++++ SOURCE ++++

Read an Excerpt from Grandfather of the Treaties by Daniel Coleman
A longstanding academic and scholar, Daniel Coleman arrive at his office at McMaster University one morning to find the place full of police officers. He soon found out that they had been offered lodging there as they raided Indigenous lands near the town of Caledonia, during the dispute between Six Nations of the Grand River and the Government of Canada. Until then, Coleman had not fully understood how pervasive these breaches in treaty rights and the occupation of Indigenous lands were, and that broken relationships such as this were part of everyday life in Canada.
As a result, Coleman doubled-down on his existing empathy for Indigenous rights, and dedicated himself to work with scholars who could more fully illuminate the many problems that have corrupted relationships between Indigenous nations and governments throughout Canada. His aim was to explore ways that these breaks could be repaired, and he found a possible blueprint for such progress in the founding wampum covenants that the earliest European settlers made with the Haudenosaunee nation.
In Grandfather of the Treaties: Finding Our Future Through the Wampum Covenant, the author focuses on these historic agreements, and how they have been irresponsibly ignored in recent centuries. And, he examines the pathways to healing and social progress that these covenants still contain.
We're thrilled to share this fascinating passage from this new nonfiction title, in advance of its release. Free for all of our fine Open Book readers!
An Excerpt from Grandfather of the Treaties: Finding Our Future Through the Wampum Covenant
There’s a church six and a half blocks from my house. It’s called “Canadian Martyrs Catholic Church.” Right beside it is Canadian Martyrs Catholic Elementary School.
I’m not Catholic, but in my Grade 10 public school class in Canadian history, I was taught about the Canadian martyrs. The first people declared saints in North America were the five Jesuits killed by the alliance of Peoples the French referred to as the “Iroquois” in the 1640s.

++++ RECORDED INFORMATION ++++

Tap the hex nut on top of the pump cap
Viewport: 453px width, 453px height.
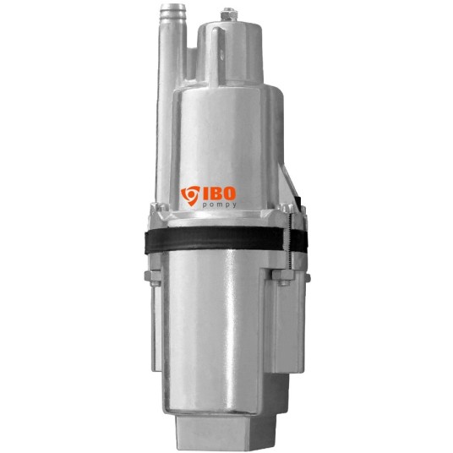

++++

_WHAT THE EXERCISE ASKS:_
According to the text on Grandfather of the Treaties, at which university did Daniel Coleman find police officers in his office one morning?

_RESULT FOR THIS EXERCISE:_
McMaster University.